### STUDY MATERIAL
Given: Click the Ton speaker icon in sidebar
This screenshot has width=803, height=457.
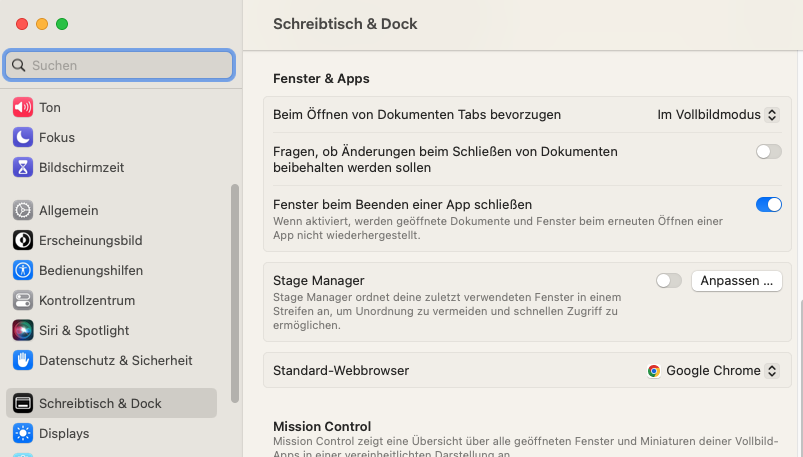Looking at the screenshot, I should (23, 107).
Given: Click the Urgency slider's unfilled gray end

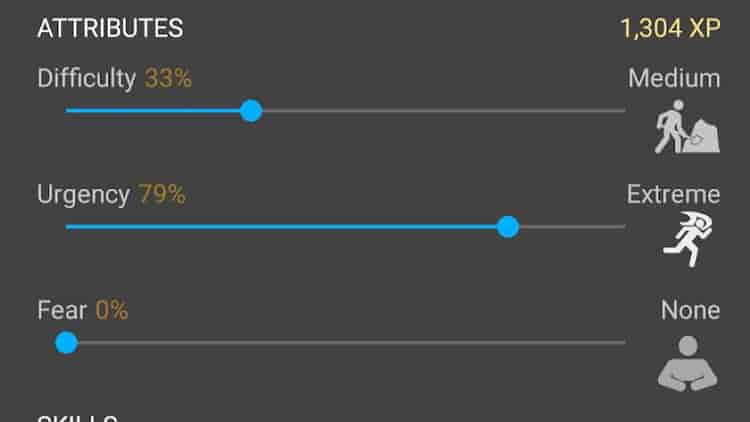Looking at the screenshot, I should [x=572, y=227].
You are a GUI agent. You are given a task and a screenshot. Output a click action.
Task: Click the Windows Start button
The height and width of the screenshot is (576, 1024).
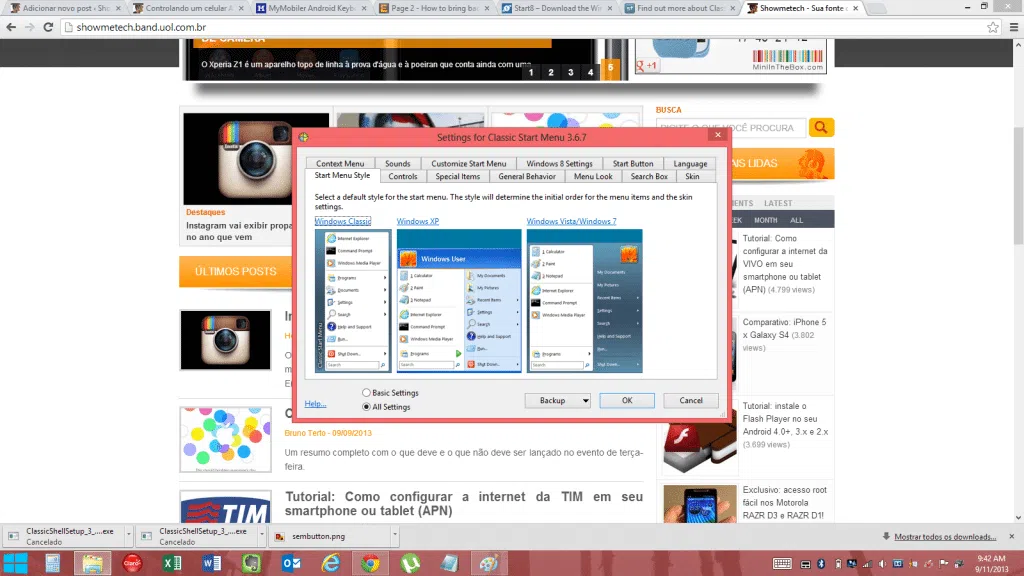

### WHAT TO WORK ON
A verbatim copy of the data, free of pictures, is the expected answer.

### RESPONSE
Given: Click the Ton speaker icon in sidebar
This screenshot has width=803, height=457.
Looking at the screenshot, I should (23, 107).
Given: Click the Urgency slider's unfilled gray end

Looking at the screenshot, I should [x=572, y=227].
You are a GUI agent. You are given a task and a screenshot. Output a click action.
Task: Click the Windows Start button
The height and width of the screenshot is (576, 1024).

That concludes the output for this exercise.